> **AIM**:
Pull out the stretch of the forum thread about the SC18 and V2 cars from "Bud, had the" through "to be fast.", copying it word for word.

> **PASSAGE TO READ**:
◇ ◇ ◇ ◇ ◇

Thanks for the info Bud. I will think about the V2. Are they now coming with the ball diff or do you still need to buy that seperate? I think other than the ball diff and a tire change, my SC18s were on point last time no problem. Still remember putting 5 laps on the field. This was running big AA's!

One thing I had as a gripe with my SC18 was the screws used to assemble it, they just seemed to strip way too easily. Are the screws on the V2 the same?

Any thoughts on a V2 pro? wouldn't mind seeing a nice machined alloy rear pod and some graphite on there


----------



## BudBartos (Jan 1, 1970)

Screws are the same You just need a screwdriver with the proper tip. No V2 pro coming !!


----------



## Cain (Feb 28, 2002)

Bud, had the screw driver with the proper tip. Just seemed the material was really soft. 

For the motors, do you still need to bend the part attaching to the motor mount to remove binding? 

Thanks.


----------



## BudBartos (Jan 1, 1970)

Yes still the same motors and they have to be de bound to be fast.


----------



## Cain (Feb 28, 2002)

Bud, Thanks for all the info. here is something seperate from 1/18 but about a product of yours.

For the BRP hollow brushes, what type of compound are they similar to? ( 767, etc )


----------



## BudBartos (Jan 1, 1970)

Yes 767 !!!


----------

◇ ◇ ◇ ◇ ◇

> **RECORDS PROVIDED**:
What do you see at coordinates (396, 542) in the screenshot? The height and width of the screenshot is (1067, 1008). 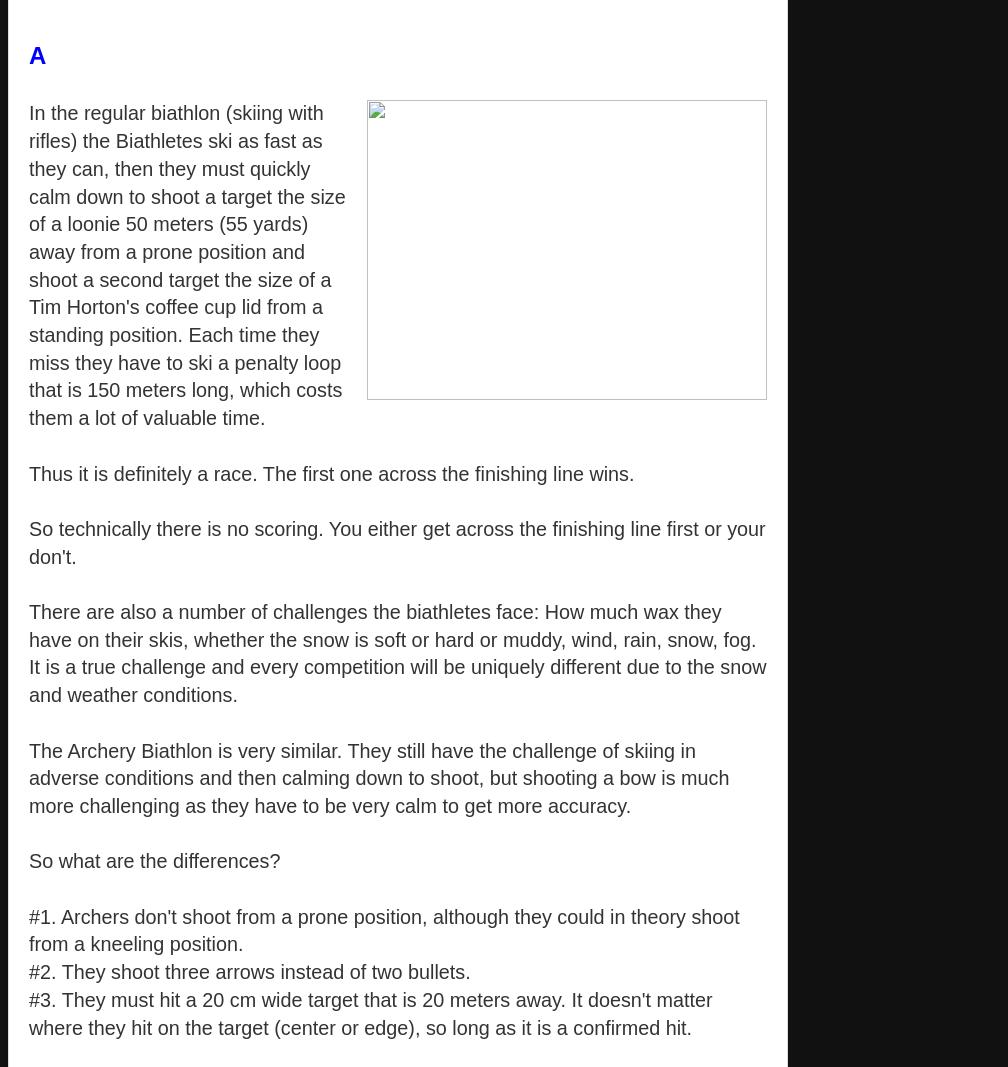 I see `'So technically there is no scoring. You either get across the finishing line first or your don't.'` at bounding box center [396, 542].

◇ ◇ ◇ ◇ ◇

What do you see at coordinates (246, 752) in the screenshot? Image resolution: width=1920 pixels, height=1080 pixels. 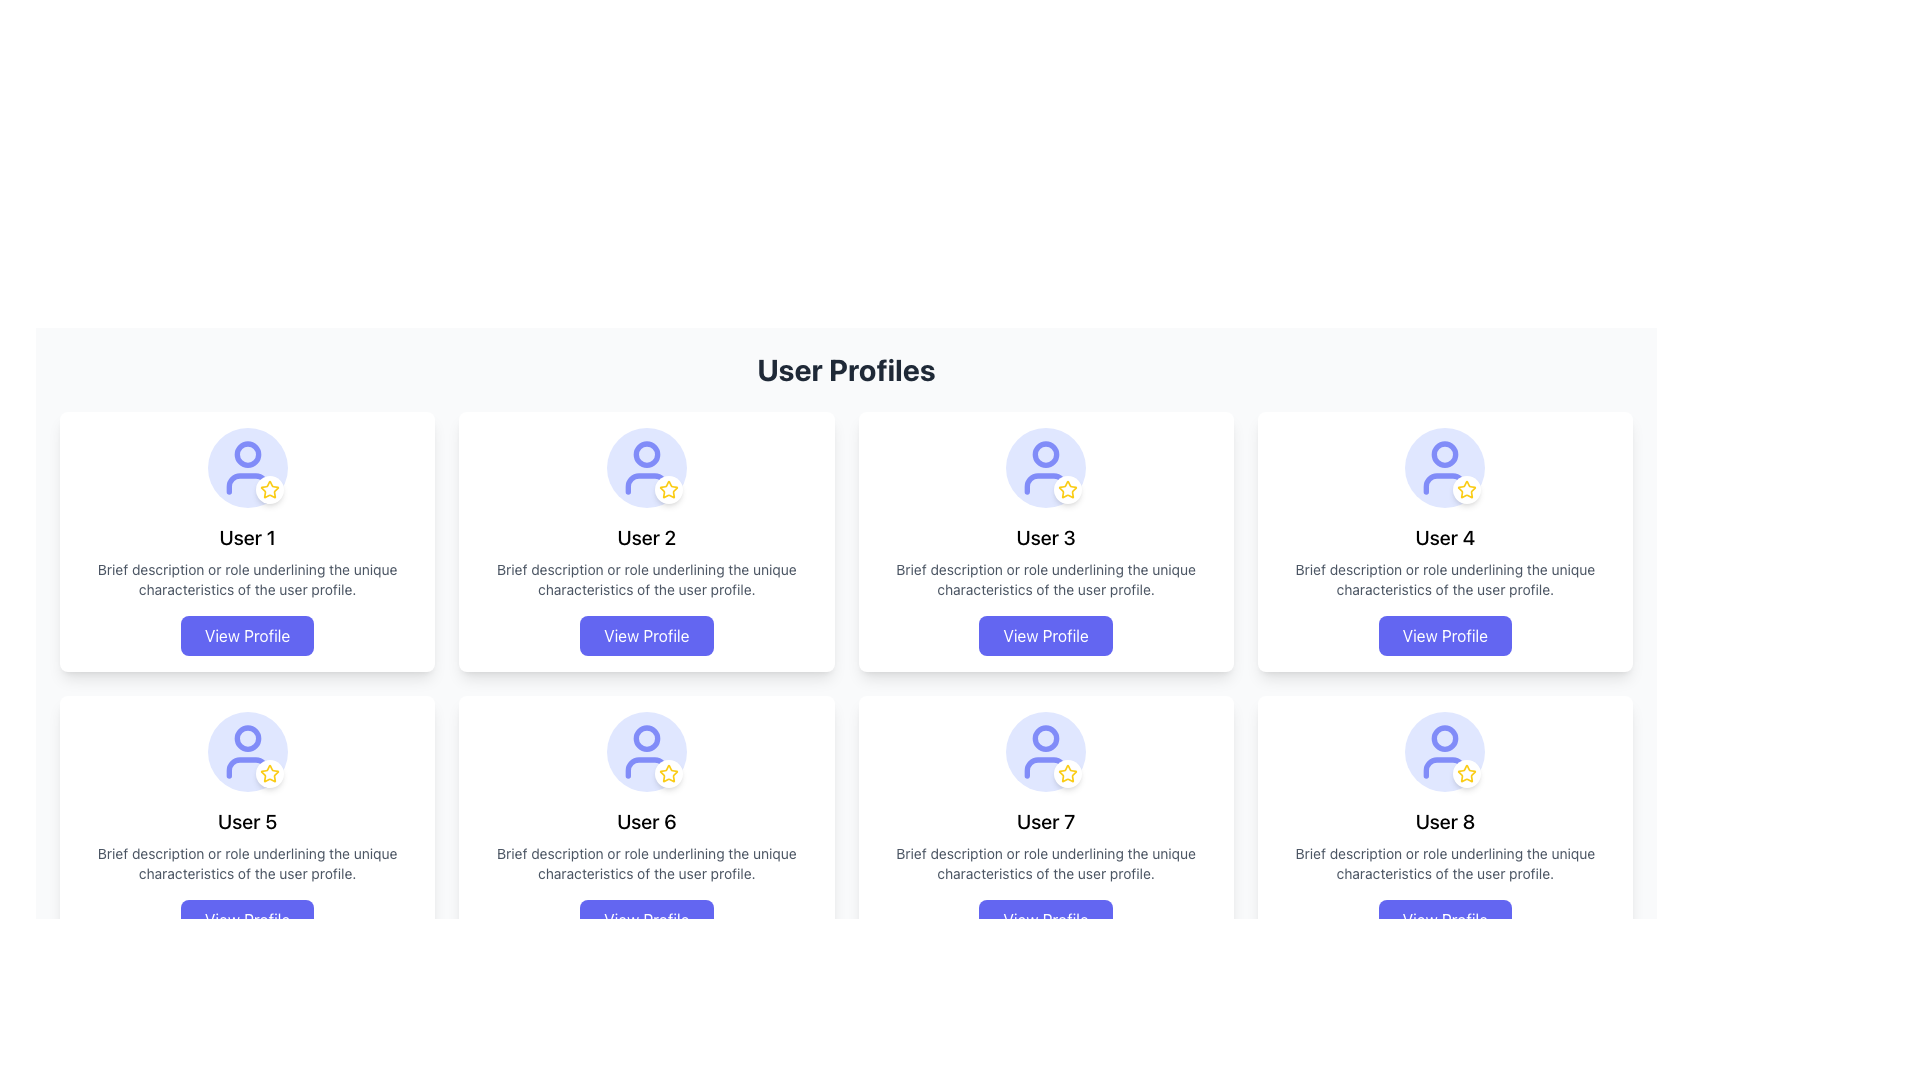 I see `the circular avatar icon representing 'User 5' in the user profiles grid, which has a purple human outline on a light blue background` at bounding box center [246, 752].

◇ ◇ ◇ ◇ ◇

> **EXERCISE SOLUTION**:
Bud, had the screw driver with the proper tip. Just seemed the material was really soft. 

For the motors, do you still need to bend the part attaching to the motor mount to remove binding? 

Thanks.


----------



## BudBartos (Jan 1, 1970)

Yes still the same motors and they have to be de bound to be fast.